Reactive Nitrogen Species Switch on Early Extracellular Matrix Remodeling via Induction of MMP1 and TNFalfa

Abstract

Background & Aims: Liver injury leads to generation of reactive oxygen and nitrogen species, which can react to produce peroxynitrite (ONOO). We investigated whether ONOO and its metabolites modulate extracellular matrix remodeling.

Methods: Stellate cells (HSC) were incubated with pure ONOO or SIN-1 (a ONOO donor). Western blot, nuclear in vitro transcription, Northern blot, qPCR, and promoter transactivation analysis for COL1A1 and COL1A2 were carried out. Rats were fed alcohol or injected with CCl4 to cause alcohol-induced liver injury and an early fibrogenic response.

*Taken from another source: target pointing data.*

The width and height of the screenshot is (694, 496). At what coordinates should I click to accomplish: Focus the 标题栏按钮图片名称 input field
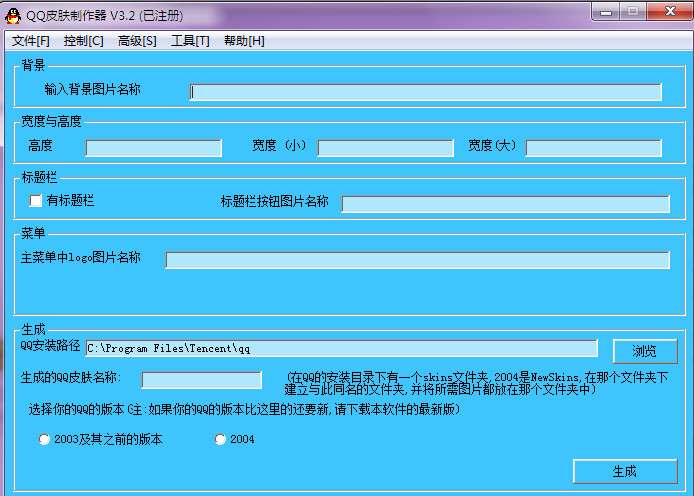(x=505, y=204)
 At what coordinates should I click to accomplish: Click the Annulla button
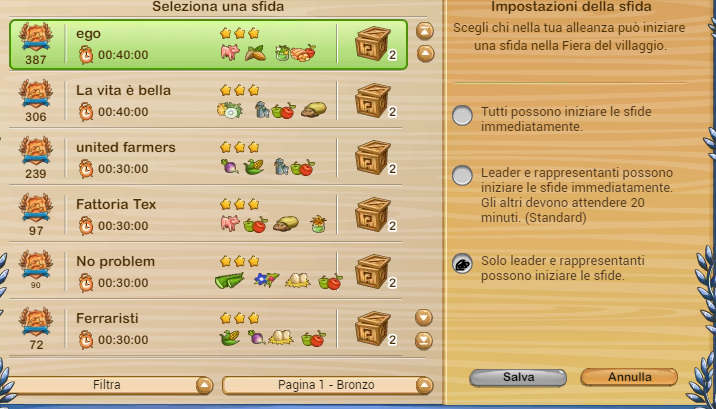[629, 378]
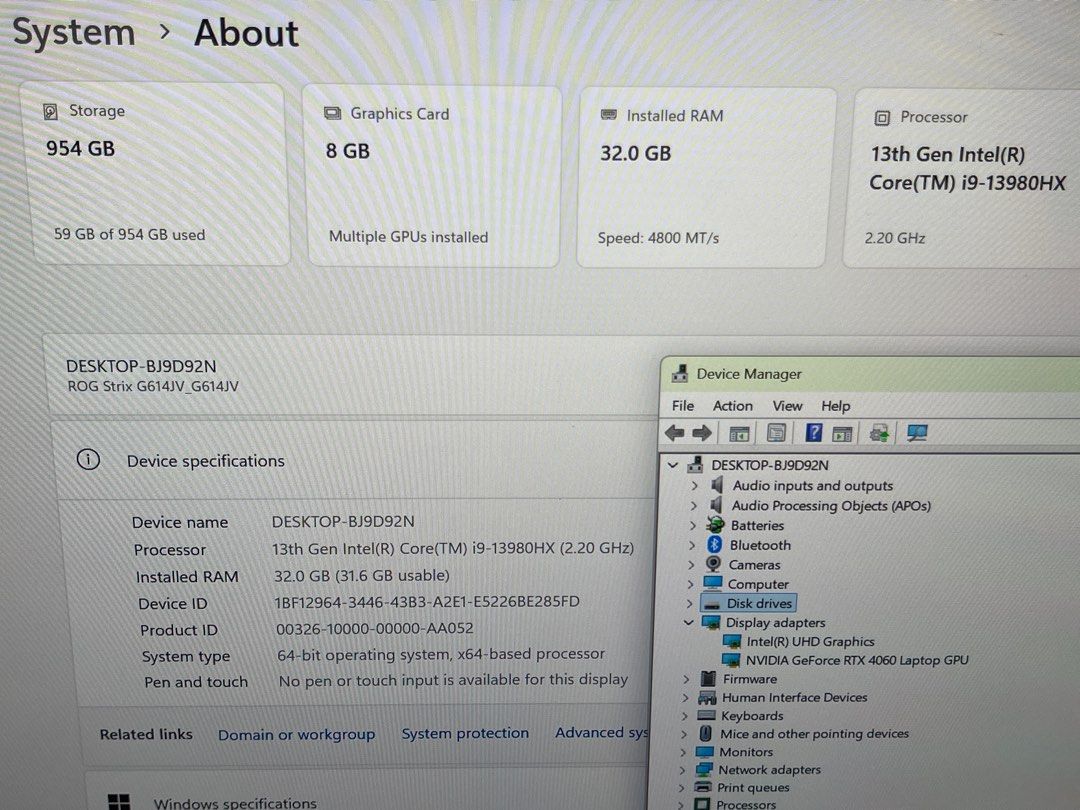This screenshot has width=1080, height=810.
Task: Click the Batteries category icon
Action: 714,525
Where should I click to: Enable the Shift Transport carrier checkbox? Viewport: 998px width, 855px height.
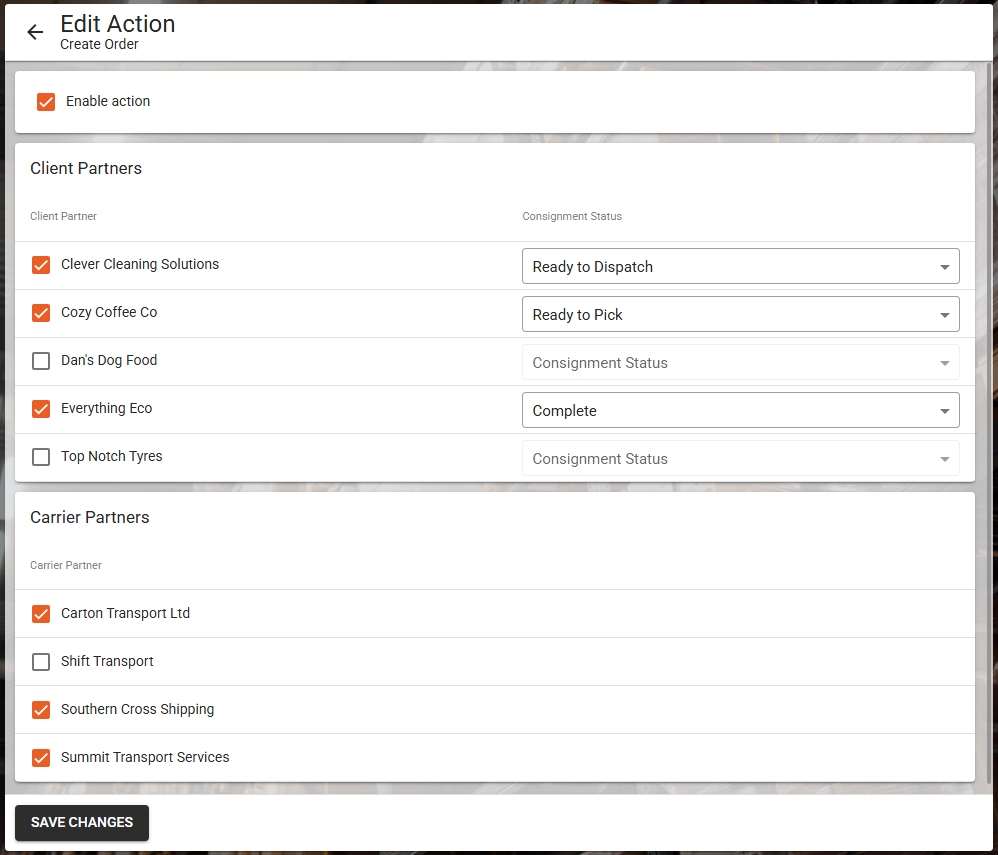pos(41,662)
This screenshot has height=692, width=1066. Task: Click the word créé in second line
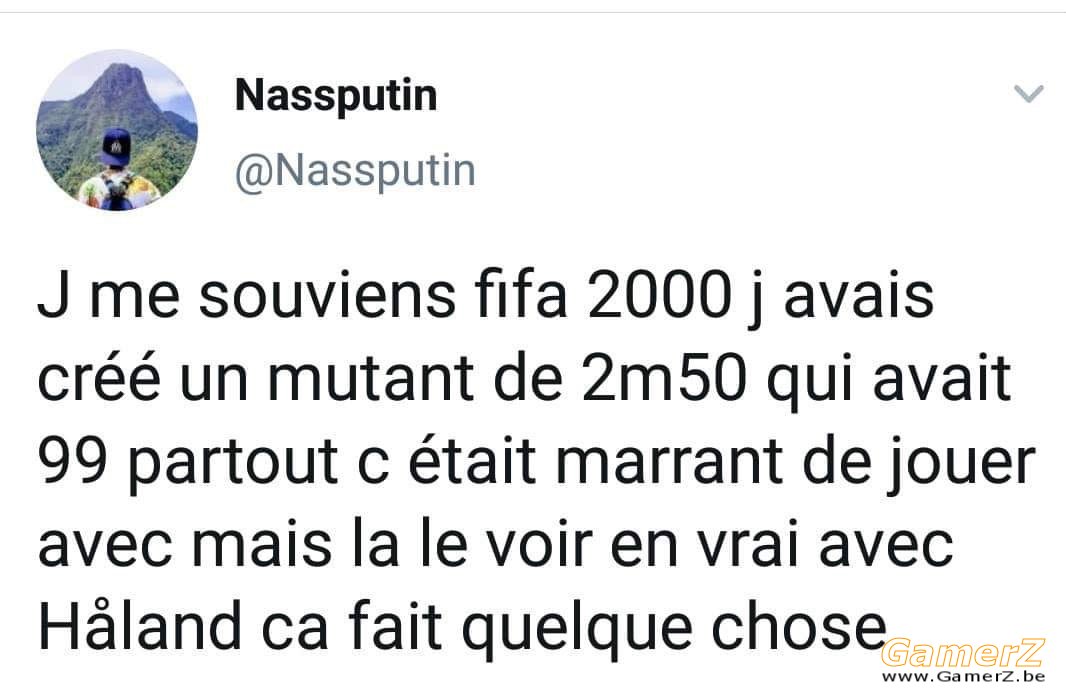(x=99, y=379)
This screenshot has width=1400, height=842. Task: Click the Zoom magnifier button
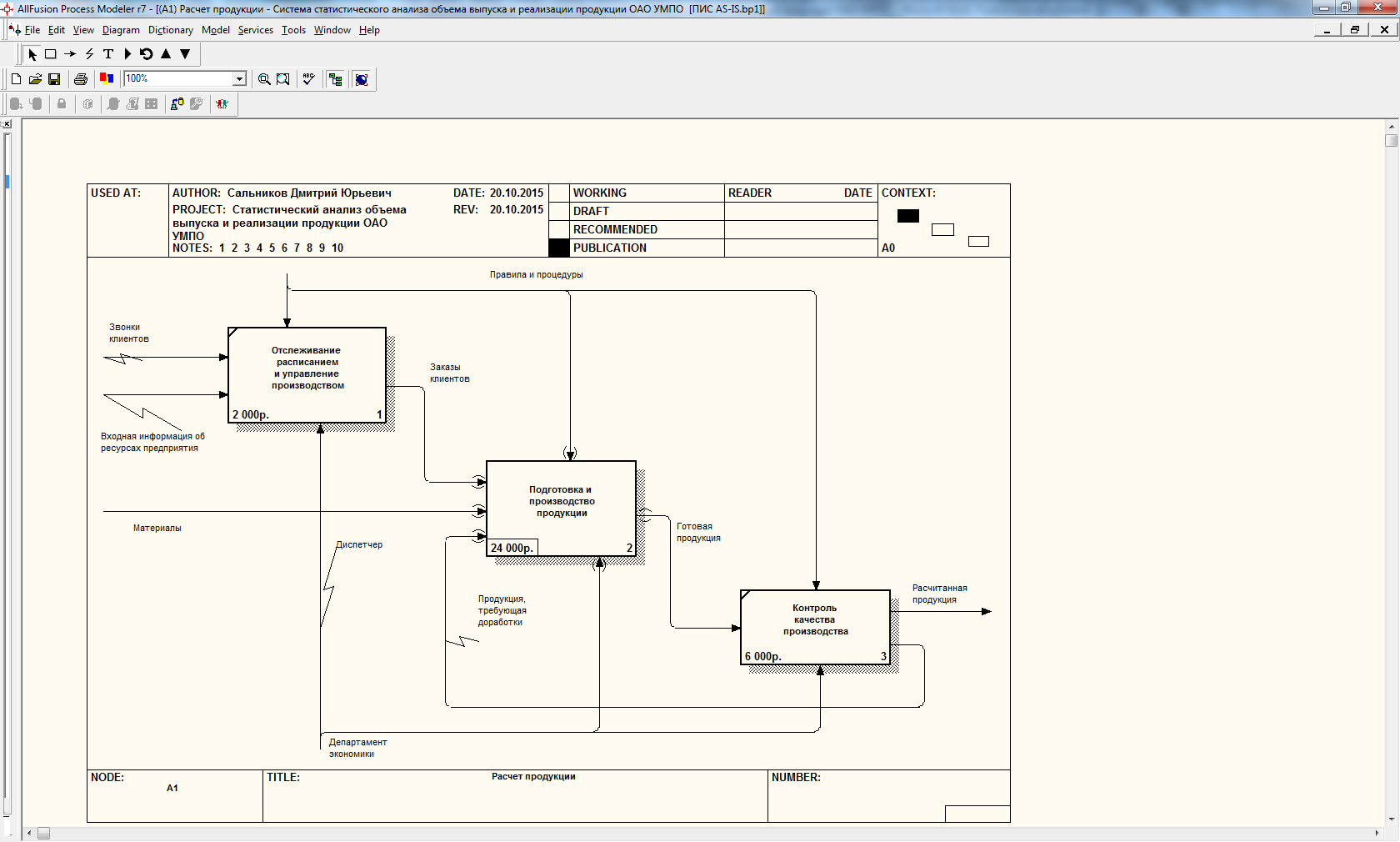tap(264, 79)
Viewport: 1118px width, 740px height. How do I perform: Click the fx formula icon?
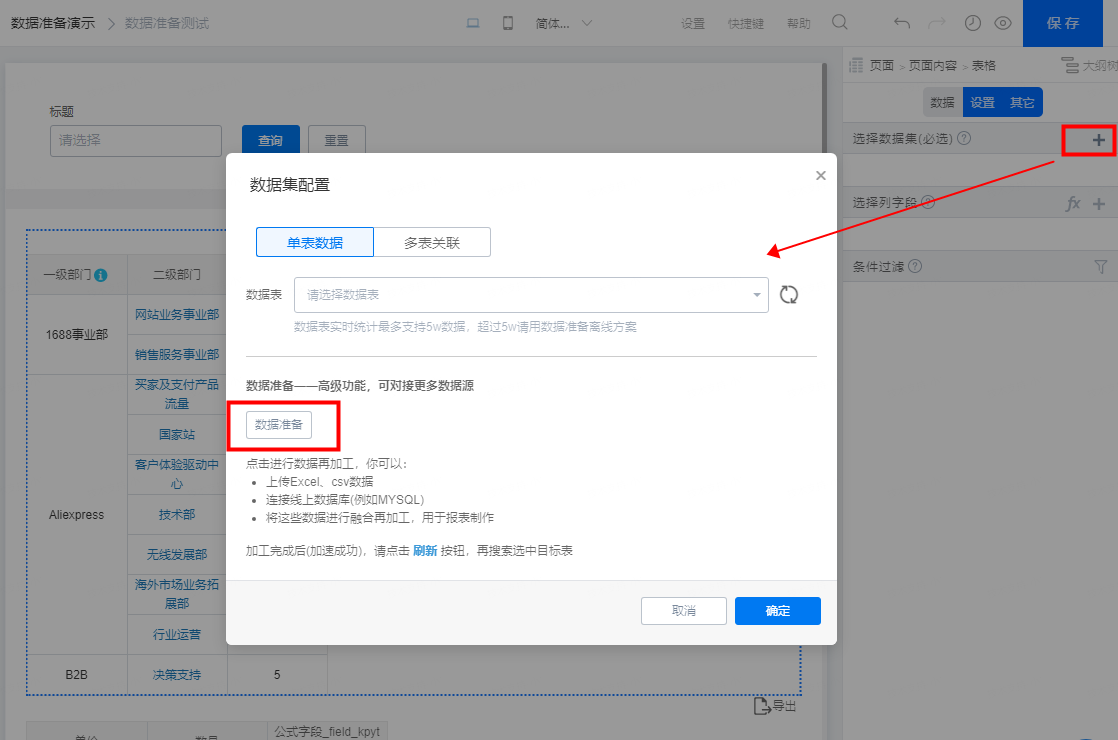coord(1073,204)
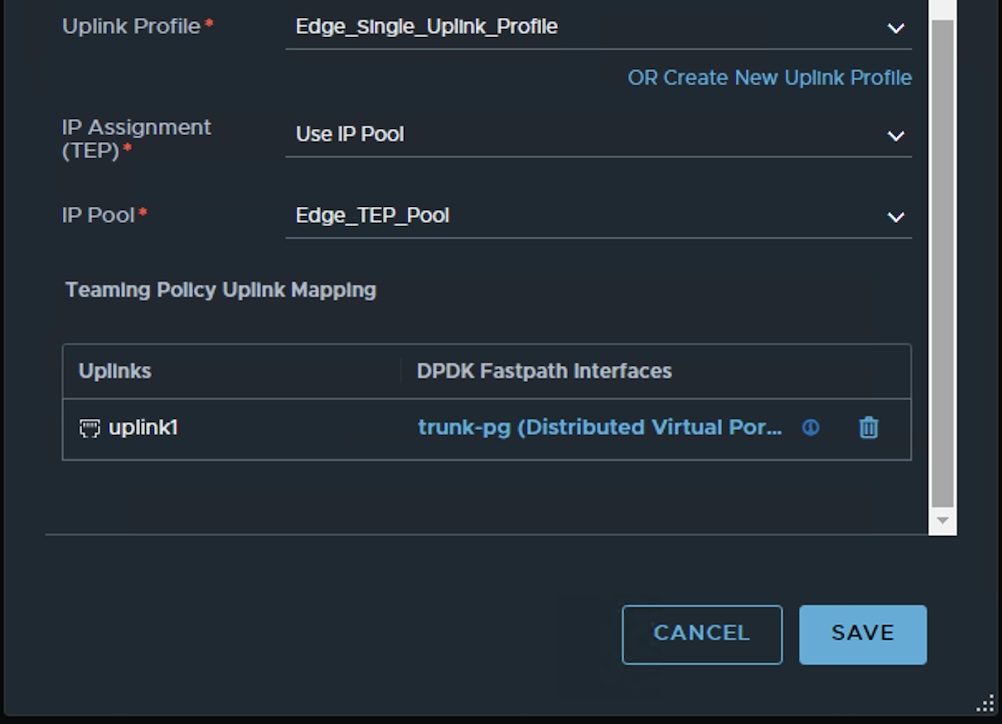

Results: HSC incubated with ONOO or SIN-1 showed similar viability, proliferation, COL1A1 and COL1A2 transcription rates, and mRNA levels as controls. There was a time- and dose-dependent down-regulation of collagen I and alfa-Sma proteins and up-regulation of MMP1 and TNF , indicating decreased HSC activation. These effects were blocked by ONOO scavengers. SIN-1 or ONOO increased nitrosylation of MMP1/MMP13 and transactivation of the MMP1, MMP13, and TNFalfa promoters. A TNFalfa neutralizing antibody or GSH-ethyl ester blocked MMP1 promoter transactivation; whereas TNFalfa or L-buthionine sulfoximine, which depletes GSH, further enhanced it. Pretreatment with SIN-1 or ONOO- reduced the TGF pro-fibrogenic response in HSC. In vivo experiments validated the protective role of ONOO- on the early fibrogenic response. However, highly activated HSC, such as myofibroblasts and HSC from chronic alcohol-fed rats, were resistant to the anti-fibrogenic actions of ONOO- due to higher levels of GSH, a ONOO- scavenger, overproduction of pro-fibrogenic TGF, and reactive oxygen species.

Conclusion: ONOO- could induce a protective mechanism in HSC in early stages of liver injury.